2 Sa présence permet de séparer les ouvrages de vulgarisation, qui en sont démunis, des ouvrages d’enseignement pour autodidactes, qui comportent des exercices : par exemple, les exercices des Eléments de Mathématiques de Nicolas Bourbaki manifestent l’intention didactique de l’auteur. L’objectivation des apprentissages permet de repérer immédiatement les autodidactes naïfs, dont les savoirs ne résistent pas à la confrontation sociale parce qu’ils sont restés personnels et contextuels, de ceux dont les savoirs - qui ont été objectivés - peuvent se montrer et se dire : de ce fait, ceux-là ne se distinguent pas immédiatement des élèves ordinaires.

étudiants trop scolaires. Mais a-t-on jamais le choix entre aristocratie et bureaucratie ? Patiemment, Verret accumule les preuves sur la manière dont les étudiants culturellement assujettis se verront assigner un profil d’étudiants trop scolaires, sur-assujettis (Mercier, 1992, Partie IV). Et il montre en contrepoint comment l’enseignement bureaucratique de la philosophie sélectionne de fait les étudiants qui ne sont pas dupes et assument une attitude aristocratique en montrant toujours qu’ils savent déjà sans avoir rien à apprendre parce qu’ils n’ont qu’à se reconnaître dans la pensée du maître qui est cachée derrière le discours du professeur. L’espace didactique qu’ouvre l’enseignement bureaucratique de la philosophie est donc piégé, pour les étudiants naïfs qui s’y assujettissent en toute confiance - faute d'une culture de l’étude capable de leur donner accès aux règles du savoir-être aristocratique universitaire.

Nous en tirons cette leçon : le professeur produit (sous la contrainte de l’institution qui le légitime dans sa position) la position d’élève ; mais l’enjeu non didactique de la relation didactique s’impose toujours au moment de l’évaluation des effets de l’enseignement. En conséquence, les manières du professeur peuvent bien varier, au sein d’une organisation donnée de l’enseignement, cette variation ne sera d’aucun effet si ces manières ne prennent pas en compte, matériellement et intellectuellement, jusque dans le cœur de la relation didactique, la visée de l’extinction du didactique qui s’inscrit de manière effective dans ce que l'on a nommé la dimension adidactique des relations didactiques (Mercier, 1992)

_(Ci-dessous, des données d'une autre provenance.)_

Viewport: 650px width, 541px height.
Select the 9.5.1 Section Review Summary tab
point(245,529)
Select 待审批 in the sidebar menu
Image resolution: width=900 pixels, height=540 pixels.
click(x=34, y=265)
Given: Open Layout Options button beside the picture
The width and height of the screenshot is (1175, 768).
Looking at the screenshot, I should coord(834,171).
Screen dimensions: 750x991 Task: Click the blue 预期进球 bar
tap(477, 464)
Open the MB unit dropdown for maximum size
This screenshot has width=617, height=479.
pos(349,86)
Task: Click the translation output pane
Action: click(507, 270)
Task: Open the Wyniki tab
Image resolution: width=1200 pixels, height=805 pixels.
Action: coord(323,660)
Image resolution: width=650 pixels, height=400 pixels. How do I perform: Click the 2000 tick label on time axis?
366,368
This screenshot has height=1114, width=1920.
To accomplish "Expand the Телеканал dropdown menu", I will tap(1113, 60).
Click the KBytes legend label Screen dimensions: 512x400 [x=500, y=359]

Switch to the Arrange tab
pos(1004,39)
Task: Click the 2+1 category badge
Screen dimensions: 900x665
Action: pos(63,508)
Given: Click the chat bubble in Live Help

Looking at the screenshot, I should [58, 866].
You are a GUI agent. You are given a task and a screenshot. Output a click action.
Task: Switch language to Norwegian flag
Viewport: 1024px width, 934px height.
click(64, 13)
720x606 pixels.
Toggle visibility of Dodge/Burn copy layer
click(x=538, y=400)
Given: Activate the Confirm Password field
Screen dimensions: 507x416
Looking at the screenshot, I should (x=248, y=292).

Comment cette dimension est-elle assurée dans les enseignements que l’on peut observer, dans les écoles, collèges, lycées ou universités ? Comment vient-elle à manquer ? Pour mieux connaître et comprendre la configuration professeur/élève, nous irons chercher dans l’analyse comparative les contraintes didactiques les plus générales : car les figures institutionnelles de la transmission des savoirs sont multiples. Maître/disciple, sans doute, patron/apprenti, bien sûr et sans doute encore, aujourd’hui, les figures nouvelles que les sciences de l’éducation ont identifiées : consultant/acteur, expert/novice, conférencier/auditeur, en sont des points d’équilibre particuliers : les points extrémaux d’un type général, l’espace didactique et son temps (Mercier, Sensevy, Schubauer-Leoni, 2002).